Le FLNKS met la pression sur les députés
Avant l'examen par les députés de la réforme constitutionnelle, le FLNKS met en garde contre l'adoption du texte et il réclame il réclame l'organisation, au plus vite, des élections provinciales

A quelques heures de l'examen par l'Assemblée nationale du projet de loi constitutionnelle, le FLNKS réaffirme ses positions. Il répète son opposition à l'accord de Bougival et à la modification du corps électoral et il réclame l'organisation des élections provinciales dès le mois de juin.
Le FLNKS dénonce l'entêtement de l'Etat qui veut faire avaliser par le parlement un accord qui ne fait pas consensus en Nouvelle-Calédonie. Roch Wamytan rappelle que "c'est l'impartialité de l'Etat et le consensus qui ont construit la paix en 88 et en 98" et il reproche à Emmanuel Macron de s'être éloigné de cette méthode en dénonçant "un mensonge d’État" autour de l'accord de Bougival.
Le FLNKS réaffirme son opposition à l'accord de Bougival et à l'accord complémentaire Elysée-Oudinot et il réclame, à la fois, le retrait du projet de réforme constitutionnelle et l'organisation, au plus vite, des élections provinciales avec un corps électoral gelé. Et Roch Wamytan affirme que si le FLNKS n'est pas entendu, il y a danger
Le FLNKS qui dénie toute responsabilités dans les violences insurrectionnelles. Il affirme que la responsabilité de l'Etat est engagée dans les événements liés au 13 mai. Des propos relayés par le président du FLNKS, Christian Tein, qui dénonce "un manquement à la parole de l’État".

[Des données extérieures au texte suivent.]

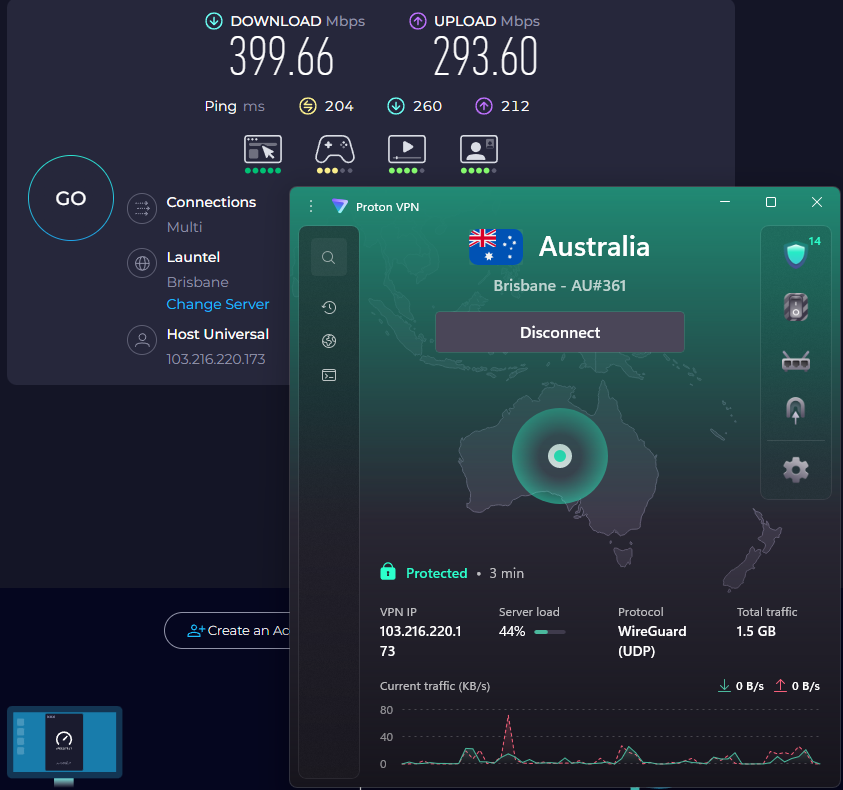
Task: View recent connections with the clock icon
Action: [329, 307]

Un message destiné à l'Etat et aux parlementaires déclare de son côté Gilbert Tyuienon
Le FLNKS hausse donc le ton à quelques heures du début des travaux de l'Assemblée nationale. Il se réfère, par ailleurs, aux élections municipales qui prouvent, selon lui, que 3 électeurs indépendantistes sur 4 au moins, sont contre Bougival.
Les indépendantistes très mobilisés avant l'examen du projet de loi constitutionnelle par les députés. Le président du groupe UC FLNKS du congrès, Pierre Chanel Tutugoro, a adressé une lettre de 4 pages aux parlementaires. Il appelle leur attention sur la portée exceptionnelle du projet de loi constitutionnelle et, en particulier, de la modification du corps électoral des élections provinciales.
Il appelle les députés à rejeter un projet de loi qui ne fait pas consensus en affirmant que cela "conditionne la stabilité politique, la confiance entre les partenaires et, plus largement, la paix civile."